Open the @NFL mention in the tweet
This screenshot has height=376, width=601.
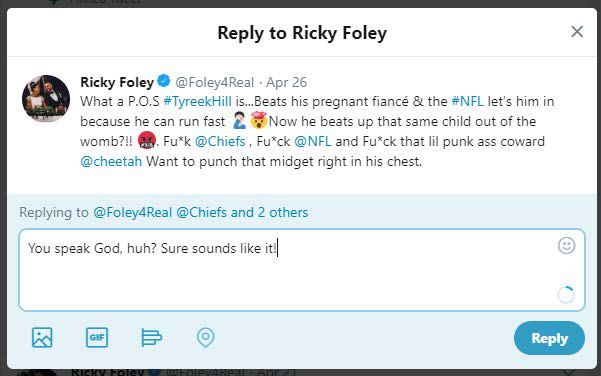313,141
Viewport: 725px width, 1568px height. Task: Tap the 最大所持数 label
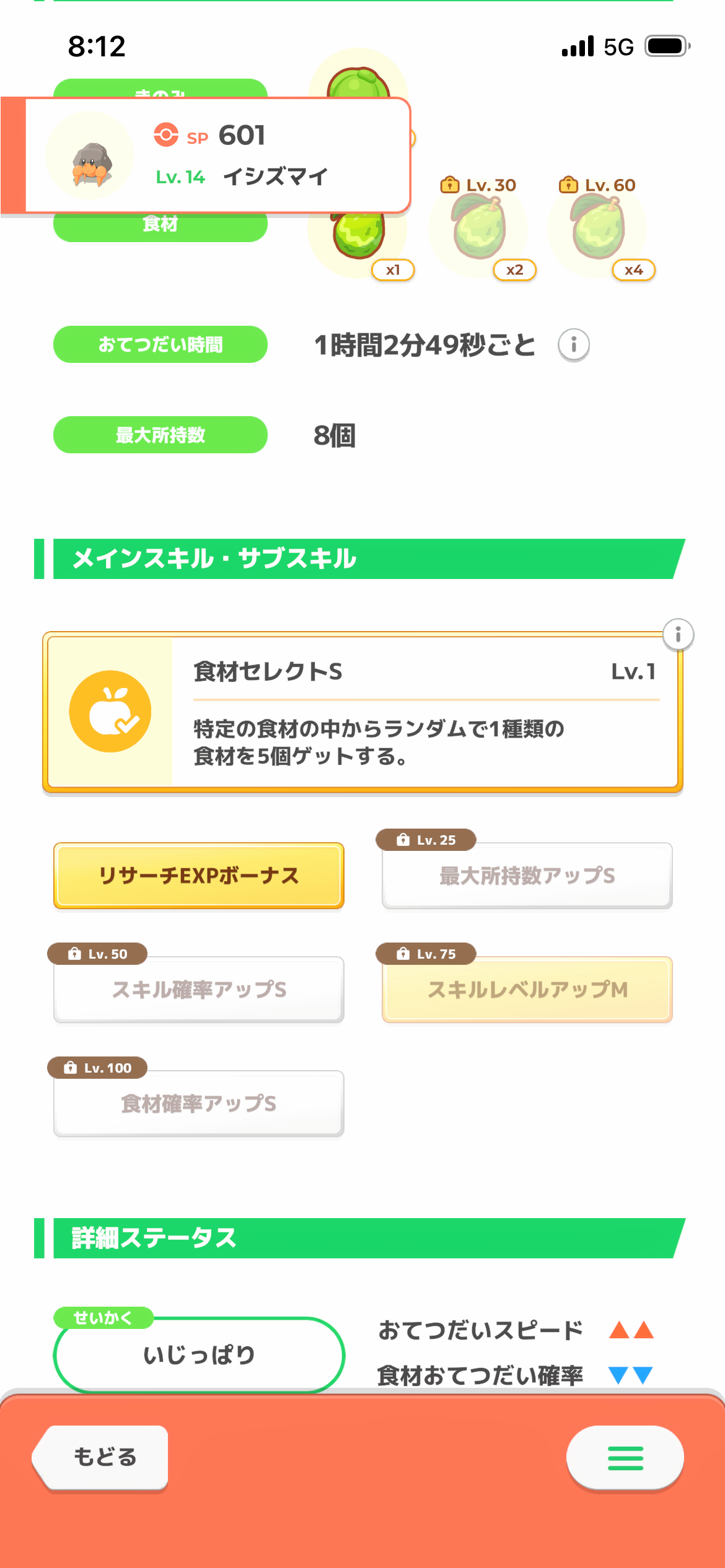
════
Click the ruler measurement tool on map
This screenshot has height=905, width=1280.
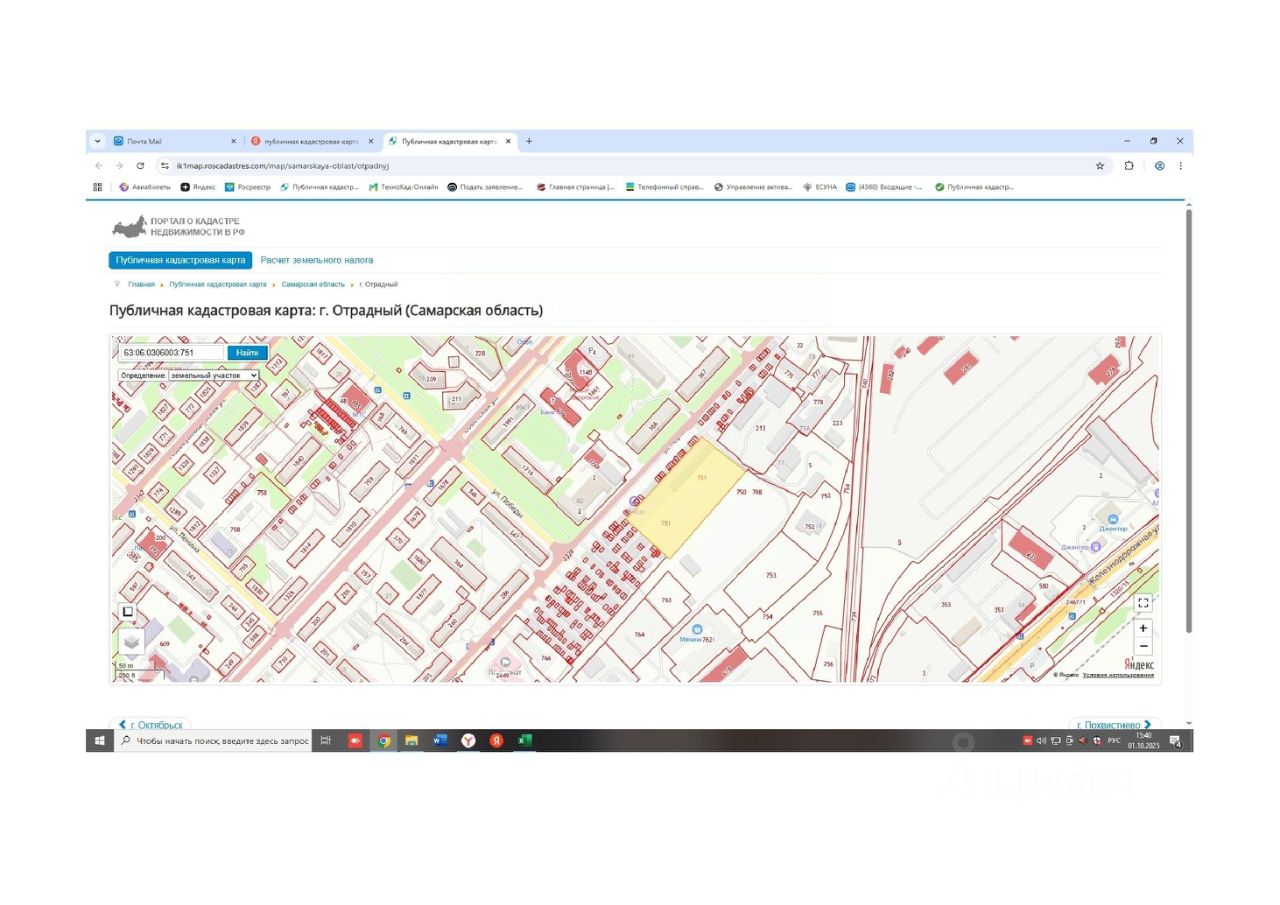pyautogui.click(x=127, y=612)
════
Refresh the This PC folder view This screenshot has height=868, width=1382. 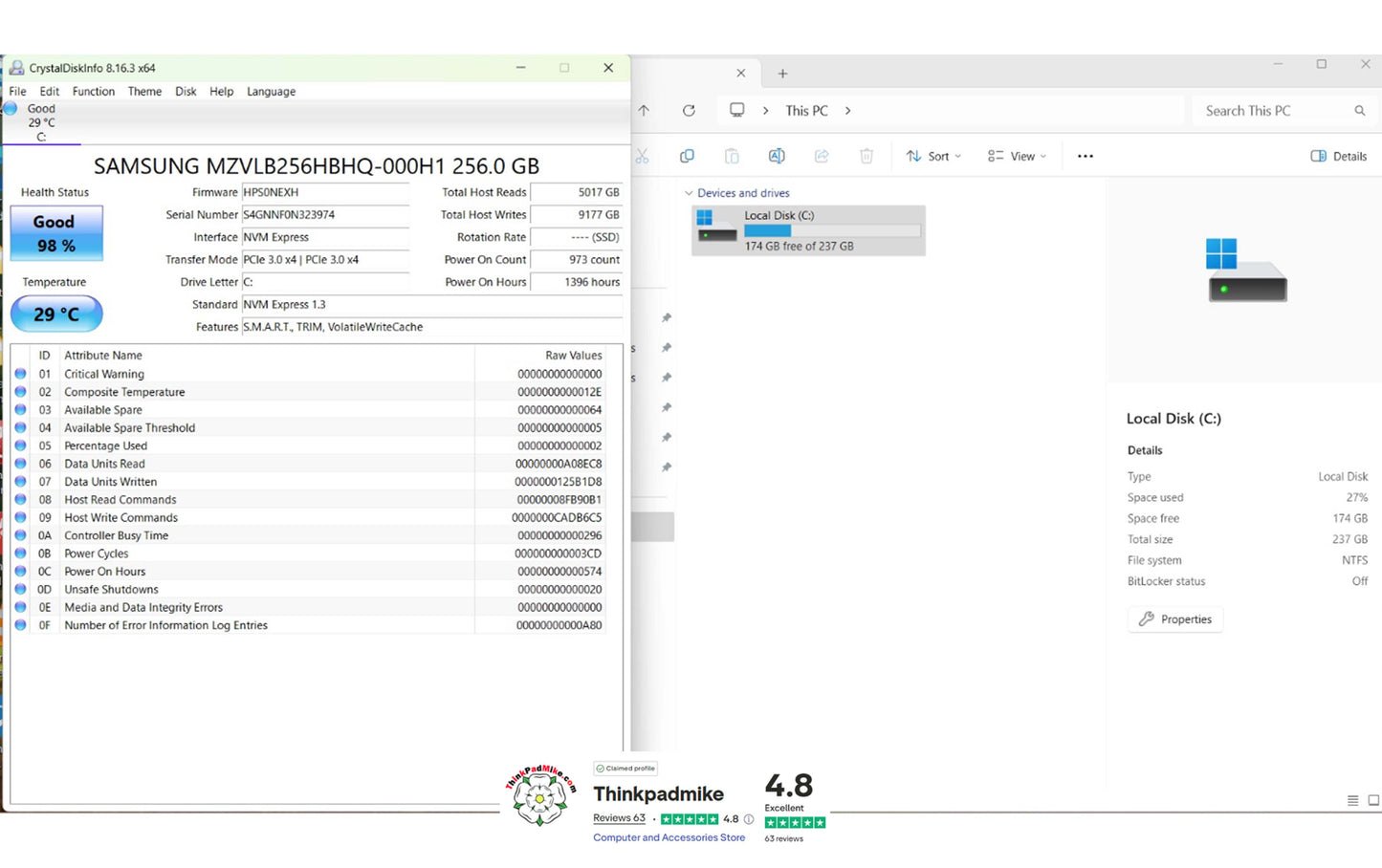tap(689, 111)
════
Activity:
Above are the records; return the lines in them from the one with "Open the @NFL mention in the tweet" to the one with "Viewport: 725px width, 1568px", inclusive, exactly and without images.

Result:
Open the @NFL mention in the tweet
This screenshot has height=376, width=601.
313,141
Viewport: 725px width, 1568px height. Task: Tap the 最大所持数 label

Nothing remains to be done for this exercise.